It was time for a shower. Either it was a little humid, or the plane ride had let me feeling sticky, or the thought of vastly diluted love juices of a dozen or so people on my skin made the shower now seem mandatory. The shower possessed the velocity of a power washer. How appropriate, I thought as I lathered while watching the continuing love-fest from the knees-to-ceiling shower window. Whether they were watching me bathe, I do not know and do not care, but I guess that is the point of the window.

Now cleansed of our sins, we headed back down to the Dining/Terrace/Main stage area and got our first look at the entertainment crew (E/C). They strutted their stuff one by one on stage, giving everyone a healthy shot in the libido. The men were muscular and limber and the women were of several physical types, from the sleek slender curves of a Nubian Princess, to the well rounded curves of an "I like big butts" style music video girls. They were all appealing in their own way, the men being a little more indefinable than the women…even to P. There was one male entertainer that was easily identified as a complete diva, kind of a muscular version of Miss Jay on America's Next Top Model. Very gay. Something for everyone I suppose.






Then it was off to Karaoke at the Piano bar, where P enthralled the crowd with her hit "These boots" and I warbled a little Barry White. P's performance garnered more praise than mine and rightfully so. I was just getting warmed up. It was, after all, only our first night.

RECORDED DATA:

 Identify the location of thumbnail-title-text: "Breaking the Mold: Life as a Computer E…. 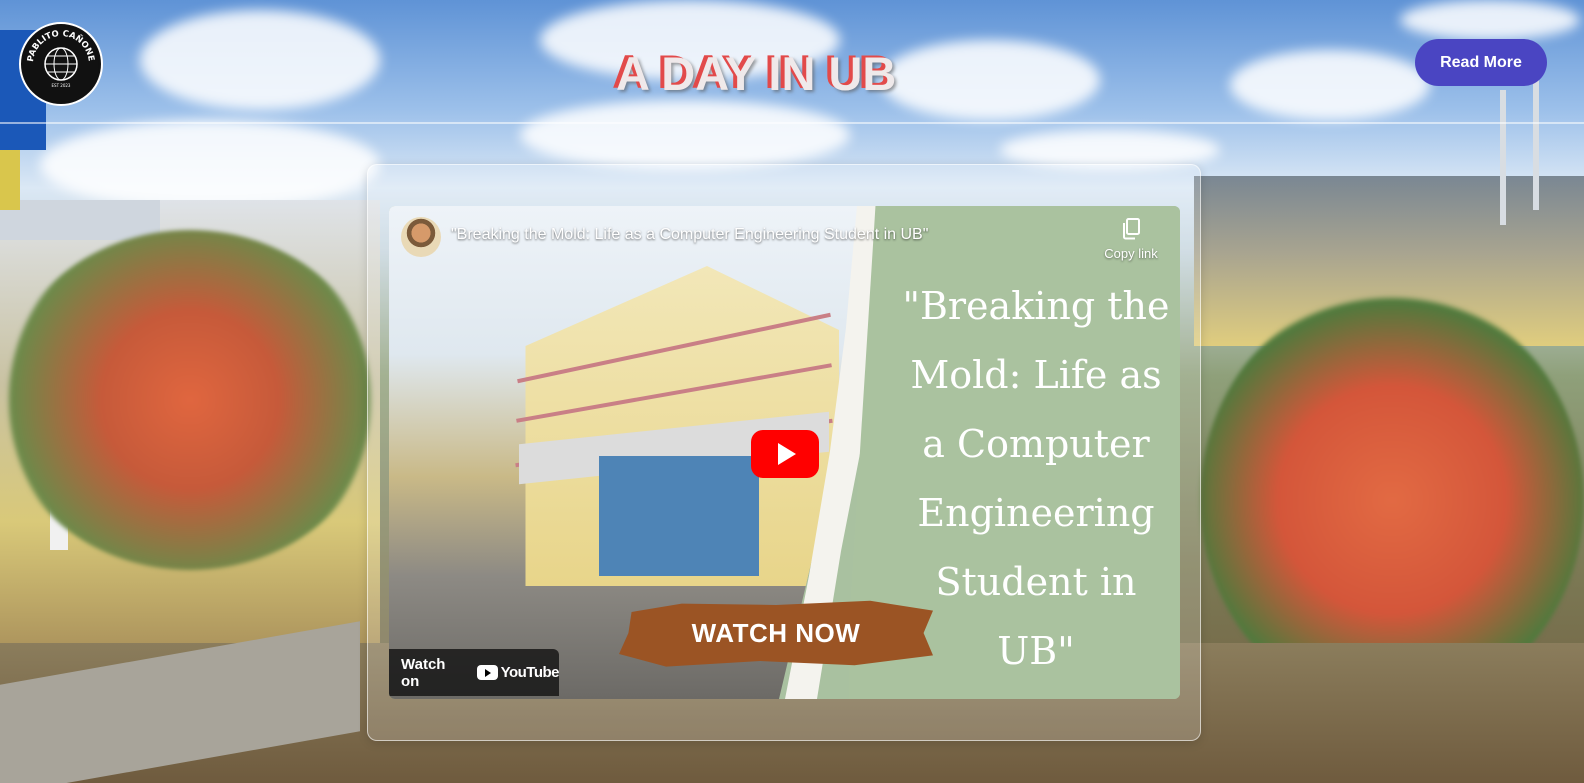
(1036, 478).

TRY IT:
Set down everything in the first-night resort passage from "It was time" down to "of the window.", word for word. The lines after the text are separate material and have no connection to it.

SOLUTION TO THE EXERCISE:
It was time for a shower. Either it was a little humid, or the plane ride had let me feeling sticky, or the thought of vastly diluted love juices of a dozen or so people on my skin made the shower now seem mandatory. The shower possessed the velocity of a power washer. How appropriate, I thought as I lathered while watching the continuing love-fest from the knees-to-ceiling shower window. Whether they were watching me bathe, I do not know and do not care, but I guess that is the point of the window.